### Pixel coordinate grounding data
____________

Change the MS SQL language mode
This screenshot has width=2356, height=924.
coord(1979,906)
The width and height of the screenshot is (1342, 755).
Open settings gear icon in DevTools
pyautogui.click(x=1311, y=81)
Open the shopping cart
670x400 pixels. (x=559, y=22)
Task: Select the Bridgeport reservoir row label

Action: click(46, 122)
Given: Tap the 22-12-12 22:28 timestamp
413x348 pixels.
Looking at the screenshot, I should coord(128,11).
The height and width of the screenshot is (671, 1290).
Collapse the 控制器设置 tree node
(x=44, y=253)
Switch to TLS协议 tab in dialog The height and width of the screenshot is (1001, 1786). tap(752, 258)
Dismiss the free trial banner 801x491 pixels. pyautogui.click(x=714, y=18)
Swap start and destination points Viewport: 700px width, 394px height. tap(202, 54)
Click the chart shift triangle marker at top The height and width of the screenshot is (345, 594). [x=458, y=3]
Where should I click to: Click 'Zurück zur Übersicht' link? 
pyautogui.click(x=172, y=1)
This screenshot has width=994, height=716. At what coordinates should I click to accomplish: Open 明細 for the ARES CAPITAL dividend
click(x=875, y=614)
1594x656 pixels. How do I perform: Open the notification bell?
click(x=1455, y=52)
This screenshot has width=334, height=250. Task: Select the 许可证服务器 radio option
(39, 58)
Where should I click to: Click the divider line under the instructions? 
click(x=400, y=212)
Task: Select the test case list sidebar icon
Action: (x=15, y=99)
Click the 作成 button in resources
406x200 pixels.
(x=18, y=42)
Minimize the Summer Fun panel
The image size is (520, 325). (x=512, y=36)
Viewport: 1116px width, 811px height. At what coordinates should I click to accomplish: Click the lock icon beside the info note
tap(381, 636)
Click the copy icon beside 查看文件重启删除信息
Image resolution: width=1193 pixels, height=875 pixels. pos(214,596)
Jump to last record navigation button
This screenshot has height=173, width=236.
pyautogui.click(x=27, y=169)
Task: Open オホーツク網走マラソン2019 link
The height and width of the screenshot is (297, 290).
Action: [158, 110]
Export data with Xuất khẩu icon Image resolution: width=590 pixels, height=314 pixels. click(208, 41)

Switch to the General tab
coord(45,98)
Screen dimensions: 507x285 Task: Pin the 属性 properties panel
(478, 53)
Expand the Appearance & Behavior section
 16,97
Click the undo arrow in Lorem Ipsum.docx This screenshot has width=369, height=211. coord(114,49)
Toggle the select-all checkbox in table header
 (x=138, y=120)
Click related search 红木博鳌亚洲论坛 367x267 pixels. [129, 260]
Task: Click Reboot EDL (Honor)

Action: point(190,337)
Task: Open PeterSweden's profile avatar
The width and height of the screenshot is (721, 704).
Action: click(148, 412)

____________

### Problem to work on
Output each line of the entries exactly, so that nothing is lost.

### Your response
Change the MS SQL language mode
This screenshot has width=2356, height=924.
coord(1979,906)
The width and height of the screenshot is (1342, 755).
Open settings gear icon in DevTools
pyautogui.click(x=1311, y=81)
Open the shopping cart
670x400 pixels. (x=559, y=22)
Task: Select the Bridgeport reservoir row label

Action: click(46, 122)
Given: Tap the 22-12-12 22:28 timestamp
413x348 pixels.
Looking at the screenshot, I should coord(128,11).
The height and width of the screenshot is (671, 1290).
Collapse the 控制器设置 tree node
(x=44, y=253)
Switch to TLS协议 tab in dialog The height and width of the screenshot is (1001, 1786). tap(752, 258)
Dismiss the free trial banner 801x491 pixels. pyautogui.click(x=714, y=18)
Swap start and destination points Viewport: 700px width, 394px height. tap(202, 54)
Click the chart shift triangle marker at top The height and width of the screenshot is (345, 594). [x=458, y=3]
Where should I click to: Click 'Zurück zur Übersicht' link? 
pyautogui.click(x=172, y=1)
This screenshot has width=994, height=716. At what coordinates should I click to accomplish: Open 明細 for the ARES CAPITAL dividend
click(x=875, y=614)
1594x656 pixels. How do I perform: Open the notification bell?
click(x=1455, y=52)
This screenshot has width=334, height=250. Task: Select the 许可证服务器 radio option
(39, 58)
Where should I click to: Click the divider line under the instructions? 
click(x=400, y=212)
Task: Select the test case list sidebar icon
Action: (x=15, y=99)
Click the 作成 button in resources
406x200 pixels.
(x=18, y=42)
Minimize the Summer Fun panel
The image size is (520, 325). (x=512, y=36)
Viewport: 1116px width, 811px height. At what coordinates should I click to accomplish: Click the lock icon beside the info note
tap(381, 636)
Click the copy icon beside 查看文件重启删除信息
Image resolution: width=1193 pixels, height=875 pixels. pos(214,596)
Jump to last record navigation button
This screenshot has height=173, width=236.
pyautogui.click(x=27, y=169)
Task: Open オホーツク網走マラソン2019 link
The height and width of the screenshot is (297, 290).
Action: [158, 110]
Export data with Xuất khẩu icon Image resolution: width=590 pixels, height=314 pixels. click(208, 41)

Switch to the General tab
coord(45,98)
Screen dimensions: 507x285 Task: Pin the 属性 properties panel
(478, 53)
Expand the Appearance & Behavior section
 16,97
Click the undo arrow in Lorem Ipsum.docx This screenshot has width=369, height=211. coord(114,49)
Toggle the select-all checkbox in table header
 (x=138, y=120)
Click related search 红木博鳌亚洲论坛 367x267 pixels. [129, 260]
Task: Click Reboot EDL (Honor)

Action: point(190,337)
Task: Open PeterSweden's profile avatar
The width and height of the screenshot is (721, 704).
Action: click(148, 412)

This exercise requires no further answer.